Quando dizemos, pergunte de onde vem seu alimento, é isso. A cada elo da cadeia o desperdício é maior, exatamente porque a alienação dos processos produtivos também ficam maiores. Falar de desperdício de alimento é algo tão complexo, porque ainda com os números altíssimos nós não o vemos, ele está inserido na lógica da sua cadeia como um mal necessário. O supermercado não se vê um colaborador do produtor, e por isso responsável pelo desperdício na sua transação; assim como o consumidor que não compra uma cenoura torta não se vê colaborador com o ponto de venda, que por sua vez passará a selecionar só o que vende bem.

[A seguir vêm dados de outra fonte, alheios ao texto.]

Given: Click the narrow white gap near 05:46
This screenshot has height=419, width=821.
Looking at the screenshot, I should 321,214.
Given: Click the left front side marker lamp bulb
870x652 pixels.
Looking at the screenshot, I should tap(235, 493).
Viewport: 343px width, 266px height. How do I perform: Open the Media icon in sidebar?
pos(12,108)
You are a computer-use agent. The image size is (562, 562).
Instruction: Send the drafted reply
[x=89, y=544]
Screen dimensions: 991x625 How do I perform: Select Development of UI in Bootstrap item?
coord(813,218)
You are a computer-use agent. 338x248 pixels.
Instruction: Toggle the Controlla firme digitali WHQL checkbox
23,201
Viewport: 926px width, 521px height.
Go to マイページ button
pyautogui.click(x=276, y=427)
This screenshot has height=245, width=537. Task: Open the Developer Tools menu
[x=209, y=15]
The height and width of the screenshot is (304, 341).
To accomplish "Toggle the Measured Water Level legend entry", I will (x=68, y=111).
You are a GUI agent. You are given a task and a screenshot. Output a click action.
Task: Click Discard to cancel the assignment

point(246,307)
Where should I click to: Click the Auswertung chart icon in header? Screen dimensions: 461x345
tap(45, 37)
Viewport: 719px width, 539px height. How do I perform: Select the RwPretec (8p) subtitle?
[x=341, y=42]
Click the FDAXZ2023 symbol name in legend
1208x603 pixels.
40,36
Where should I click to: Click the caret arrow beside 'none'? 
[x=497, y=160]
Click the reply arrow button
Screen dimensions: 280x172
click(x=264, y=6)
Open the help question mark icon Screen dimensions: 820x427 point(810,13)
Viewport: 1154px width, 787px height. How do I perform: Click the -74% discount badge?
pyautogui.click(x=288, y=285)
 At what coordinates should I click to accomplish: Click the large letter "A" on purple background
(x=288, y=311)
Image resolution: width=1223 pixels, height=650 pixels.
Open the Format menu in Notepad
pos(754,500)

É por isso que estamos escrevendo esse artigo depois que a tonelada de tomate foi salva. Porque foi bonito ver que algumas pessoas conseguiram fazer aquilo que uma rede de supermercados não se julgou capaz: vender esse tomate a tempo. E eles conseguiram porque também mostraram que o tomate poderia virar confit e durar mais tempo, poderia virar molho ou sopa e ser congelado. Estamos escrevendo para dizer que a cadeia de produção alimentícia não é uma cadeia é uma rede. É horizontal, você pode pular etapas e ir direto ao produtor; você pode sair do automático e ao invés de fazer uma lista de compras, ir à feira e ver o que está na estação e a partir daí buscar uma receita; você pode ser um restaurante e ao invés de apenas servir pratos falar para as pessoas comprarem tomates e irem cozinhar em casa. Se a lógica da produção está errado, precisamos então sair da lógica.

Sim, ele falaram com um público já ingresso nessas questões. E sim, educar o grande público de que comprar quiabo pode ser mais chic que comprar aspargos importados, ou que se algo está caro é porque talvez não seja sua época de plantio, ou que a cenoura torta ainda sim é deliciosa, é algo difícil. Mas é difícil não porque somos seres especiais elucidados e o resto da sociedade não. Porque se tem um saber que é democrático é a burrice e a cultura alimentar. A cozinha não é feita apenas em restaurantes e em reality shows como muitos pensam hoje, ela está em toda casa que tem fogão e acesso a alimentos. Um país com a cultura alimentar que temos, não pode esquecer disso e achar que a cozinha foi feita em palcos. A culinária só será inacessível se acreditarmos no mito da torre de marfim. Se acreditarmos em superalimentos, em ingredientes da moda, em dogmas da alimentação. Seja em restaurantes, ou na casa da avó, a boa comida é feita de barro: de terra e de panelas.

E finalmente, estamos escrevendo esse texto para, se ainda não ficou claro, dizer que não é com terrorismo ambiental, culpa e uma angústia frente aos problemas sociais e de sustentabilidade que vamos resolvê-los, mas sim com responsabilidade, e criatividade – uma boa dose de loucura também vai bem.